Given entries:
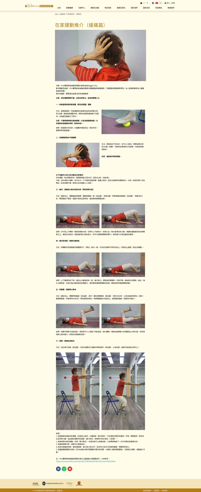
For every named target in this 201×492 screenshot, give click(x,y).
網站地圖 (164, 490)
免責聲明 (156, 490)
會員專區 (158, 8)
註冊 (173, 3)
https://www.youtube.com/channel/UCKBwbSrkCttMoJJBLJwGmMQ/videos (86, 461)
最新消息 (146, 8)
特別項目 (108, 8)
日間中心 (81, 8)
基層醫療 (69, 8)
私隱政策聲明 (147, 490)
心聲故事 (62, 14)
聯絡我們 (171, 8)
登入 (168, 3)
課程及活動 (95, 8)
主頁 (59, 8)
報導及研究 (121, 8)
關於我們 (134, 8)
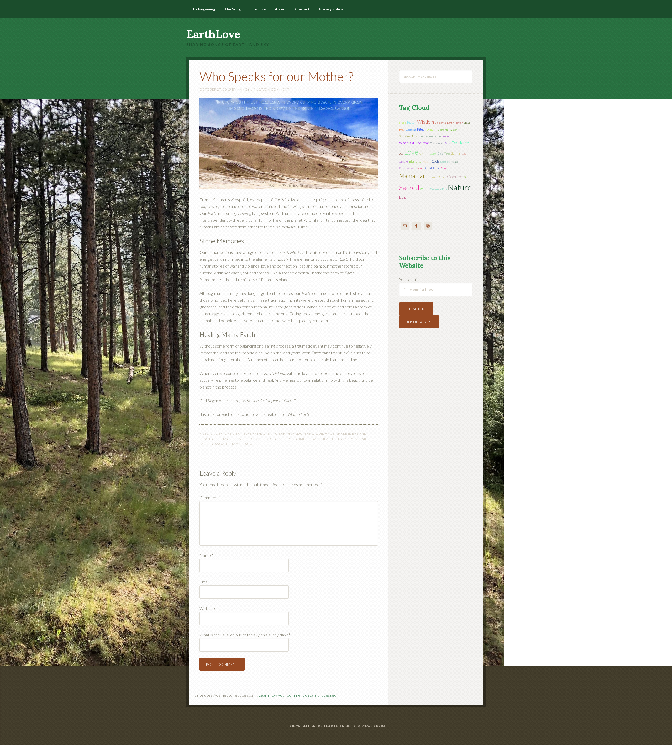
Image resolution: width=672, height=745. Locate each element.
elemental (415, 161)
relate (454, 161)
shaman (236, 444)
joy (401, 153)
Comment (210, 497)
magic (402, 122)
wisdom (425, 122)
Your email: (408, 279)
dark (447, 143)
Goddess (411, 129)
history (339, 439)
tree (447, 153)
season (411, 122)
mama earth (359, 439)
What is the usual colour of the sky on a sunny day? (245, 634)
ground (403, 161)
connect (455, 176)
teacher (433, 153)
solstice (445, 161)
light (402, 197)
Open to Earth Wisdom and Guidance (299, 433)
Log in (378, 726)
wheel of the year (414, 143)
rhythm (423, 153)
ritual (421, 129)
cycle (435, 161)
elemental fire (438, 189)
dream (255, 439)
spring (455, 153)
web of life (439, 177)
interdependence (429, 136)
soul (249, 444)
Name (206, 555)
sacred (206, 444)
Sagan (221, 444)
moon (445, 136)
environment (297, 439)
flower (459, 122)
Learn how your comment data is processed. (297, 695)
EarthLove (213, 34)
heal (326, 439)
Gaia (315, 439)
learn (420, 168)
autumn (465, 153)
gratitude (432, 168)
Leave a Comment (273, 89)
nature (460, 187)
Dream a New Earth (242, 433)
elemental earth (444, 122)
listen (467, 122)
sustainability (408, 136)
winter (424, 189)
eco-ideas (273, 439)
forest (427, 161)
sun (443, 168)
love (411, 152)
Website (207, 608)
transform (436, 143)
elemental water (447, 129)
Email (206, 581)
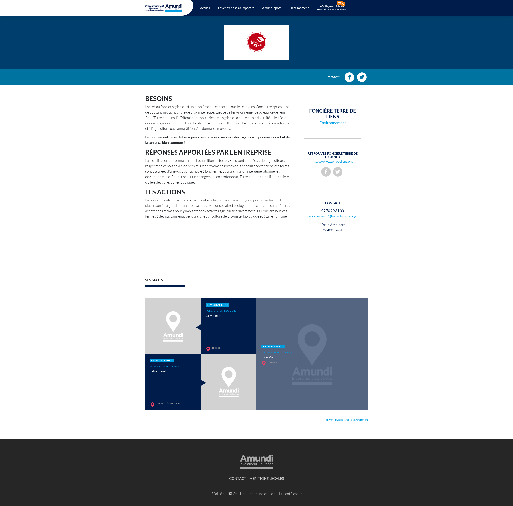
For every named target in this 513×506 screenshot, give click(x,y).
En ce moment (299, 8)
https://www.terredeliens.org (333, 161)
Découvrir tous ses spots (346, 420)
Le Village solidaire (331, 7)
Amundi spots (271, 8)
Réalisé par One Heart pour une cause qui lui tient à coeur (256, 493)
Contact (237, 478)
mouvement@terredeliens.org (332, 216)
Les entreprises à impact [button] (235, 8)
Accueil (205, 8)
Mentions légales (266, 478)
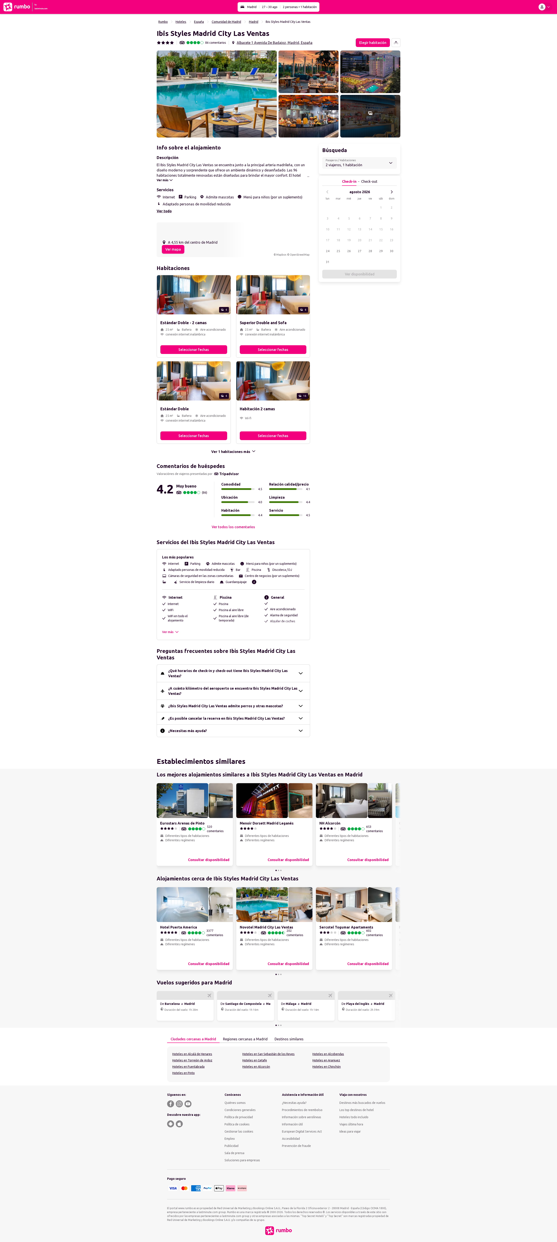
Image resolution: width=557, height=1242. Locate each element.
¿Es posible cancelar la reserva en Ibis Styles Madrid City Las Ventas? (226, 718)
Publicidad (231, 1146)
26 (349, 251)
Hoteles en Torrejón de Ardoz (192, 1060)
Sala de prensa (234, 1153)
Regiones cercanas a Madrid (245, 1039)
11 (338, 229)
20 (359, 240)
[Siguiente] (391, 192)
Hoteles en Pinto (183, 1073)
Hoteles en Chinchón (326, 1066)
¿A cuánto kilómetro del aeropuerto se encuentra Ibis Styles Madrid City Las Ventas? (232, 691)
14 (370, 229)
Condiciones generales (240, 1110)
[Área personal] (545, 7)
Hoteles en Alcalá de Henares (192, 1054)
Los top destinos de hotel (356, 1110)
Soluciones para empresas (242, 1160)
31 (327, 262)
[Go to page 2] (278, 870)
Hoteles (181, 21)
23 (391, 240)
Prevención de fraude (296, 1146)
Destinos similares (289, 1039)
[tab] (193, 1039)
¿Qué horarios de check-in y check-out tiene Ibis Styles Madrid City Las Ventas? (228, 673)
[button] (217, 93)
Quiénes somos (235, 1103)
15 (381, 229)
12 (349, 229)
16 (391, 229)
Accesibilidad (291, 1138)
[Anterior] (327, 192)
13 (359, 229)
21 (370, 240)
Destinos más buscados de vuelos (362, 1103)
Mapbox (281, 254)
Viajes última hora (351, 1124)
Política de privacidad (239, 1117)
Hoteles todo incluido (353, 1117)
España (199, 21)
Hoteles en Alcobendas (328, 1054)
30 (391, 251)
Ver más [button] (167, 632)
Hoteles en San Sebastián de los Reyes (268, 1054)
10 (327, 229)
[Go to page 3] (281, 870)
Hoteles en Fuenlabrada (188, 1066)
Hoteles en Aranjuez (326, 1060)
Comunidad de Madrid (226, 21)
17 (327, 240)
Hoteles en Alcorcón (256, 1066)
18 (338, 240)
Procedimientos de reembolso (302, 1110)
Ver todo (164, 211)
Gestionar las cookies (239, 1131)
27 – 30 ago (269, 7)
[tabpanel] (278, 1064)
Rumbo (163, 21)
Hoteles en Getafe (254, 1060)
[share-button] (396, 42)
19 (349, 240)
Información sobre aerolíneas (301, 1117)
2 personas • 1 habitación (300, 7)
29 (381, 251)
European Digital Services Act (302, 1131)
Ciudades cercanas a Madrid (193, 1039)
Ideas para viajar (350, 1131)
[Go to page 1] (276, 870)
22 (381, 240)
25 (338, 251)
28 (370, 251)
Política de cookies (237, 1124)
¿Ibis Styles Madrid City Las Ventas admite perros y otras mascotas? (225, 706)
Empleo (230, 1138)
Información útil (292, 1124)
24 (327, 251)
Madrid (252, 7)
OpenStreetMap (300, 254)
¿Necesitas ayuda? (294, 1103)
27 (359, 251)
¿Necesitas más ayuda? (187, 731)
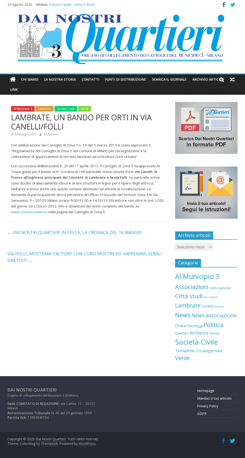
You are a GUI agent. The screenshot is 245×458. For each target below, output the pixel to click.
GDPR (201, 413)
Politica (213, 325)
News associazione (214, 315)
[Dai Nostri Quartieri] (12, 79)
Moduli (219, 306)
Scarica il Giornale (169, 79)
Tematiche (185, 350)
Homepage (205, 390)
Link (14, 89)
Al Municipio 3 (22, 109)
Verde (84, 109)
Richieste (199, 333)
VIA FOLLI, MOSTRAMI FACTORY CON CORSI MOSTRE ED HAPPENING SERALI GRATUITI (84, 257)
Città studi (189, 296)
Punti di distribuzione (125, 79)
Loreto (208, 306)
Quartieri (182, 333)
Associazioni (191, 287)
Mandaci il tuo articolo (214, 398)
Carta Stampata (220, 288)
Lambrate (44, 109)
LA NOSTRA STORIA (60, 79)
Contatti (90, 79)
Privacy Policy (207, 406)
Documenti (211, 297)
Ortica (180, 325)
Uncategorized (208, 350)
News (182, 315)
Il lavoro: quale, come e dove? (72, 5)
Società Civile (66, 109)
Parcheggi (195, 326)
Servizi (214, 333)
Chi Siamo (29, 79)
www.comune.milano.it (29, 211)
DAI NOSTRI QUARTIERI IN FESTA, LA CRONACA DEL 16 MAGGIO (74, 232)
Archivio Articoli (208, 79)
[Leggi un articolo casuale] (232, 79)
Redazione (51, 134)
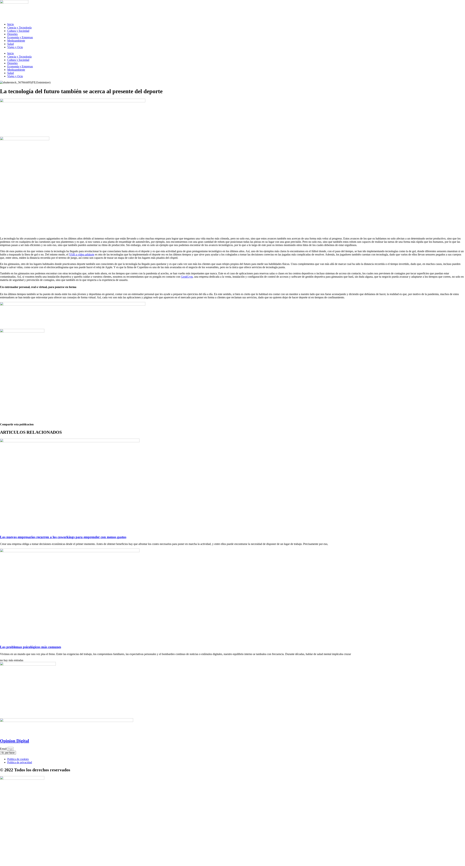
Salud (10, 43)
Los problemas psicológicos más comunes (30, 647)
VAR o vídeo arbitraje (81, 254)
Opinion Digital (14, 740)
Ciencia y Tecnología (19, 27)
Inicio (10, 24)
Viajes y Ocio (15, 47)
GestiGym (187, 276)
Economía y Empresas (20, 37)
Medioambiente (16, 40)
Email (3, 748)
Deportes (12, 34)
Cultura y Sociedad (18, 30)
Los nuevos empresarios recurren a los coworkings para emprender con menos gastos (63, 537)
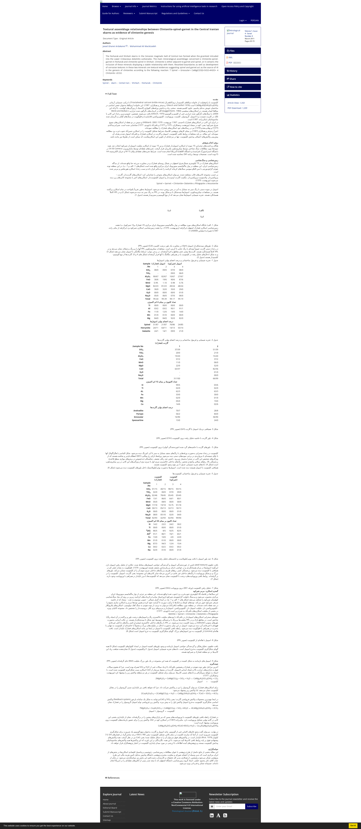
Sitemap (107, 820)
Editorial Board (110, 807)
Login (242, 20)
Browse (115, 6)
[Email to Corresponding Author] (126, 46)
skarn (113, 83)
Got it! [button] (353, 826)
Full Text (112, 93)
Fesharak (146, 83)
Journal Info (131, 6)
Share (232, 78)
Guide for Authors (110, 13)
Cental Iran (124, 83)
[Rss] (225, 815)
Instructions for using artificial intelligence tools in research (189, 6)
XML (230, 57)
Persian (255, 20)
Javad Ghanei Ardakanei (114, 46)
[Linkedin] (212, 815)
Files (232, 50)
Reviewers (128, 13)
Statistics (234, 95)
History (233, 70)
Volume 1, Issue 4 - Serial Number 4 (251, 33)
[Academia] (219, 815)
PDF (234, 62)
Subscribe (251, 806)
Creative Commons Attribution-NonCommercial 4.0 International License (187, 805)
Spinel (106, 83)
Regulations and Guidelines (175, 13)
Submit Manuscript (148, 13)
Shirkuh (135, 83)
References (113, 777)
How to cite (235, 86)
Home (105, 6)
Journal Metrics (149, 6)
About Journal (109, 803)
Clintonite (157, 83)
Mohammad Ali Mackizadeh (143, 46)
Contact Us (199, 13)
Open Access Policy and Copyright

Objective: Gather every line of the records that contains the string "Hoteles", matching case exactly.

Finished task:
Hoteles en Torrejón de Ardoz (192, 1060)
Hoteles en Pinto (183, 1073)
Hoteles en Chinchón (326, 1066)
Hoteles en Alcalá de Henares (192, 1054)
Hoteles (181, 21)
Hoteles todo incluido (353, 1117)
Hoteles en Alcobendas (328, 1054)
Hoteles en San Sebastián de los Reyes (268, 1054)
Hoteles en Fuenlabrada (188, 1066)
Hoteles en Aranjuez (326, 1060)
Hoteles en Alcorcón (256, 1066)
Hoteles en Getafe (254, 1060)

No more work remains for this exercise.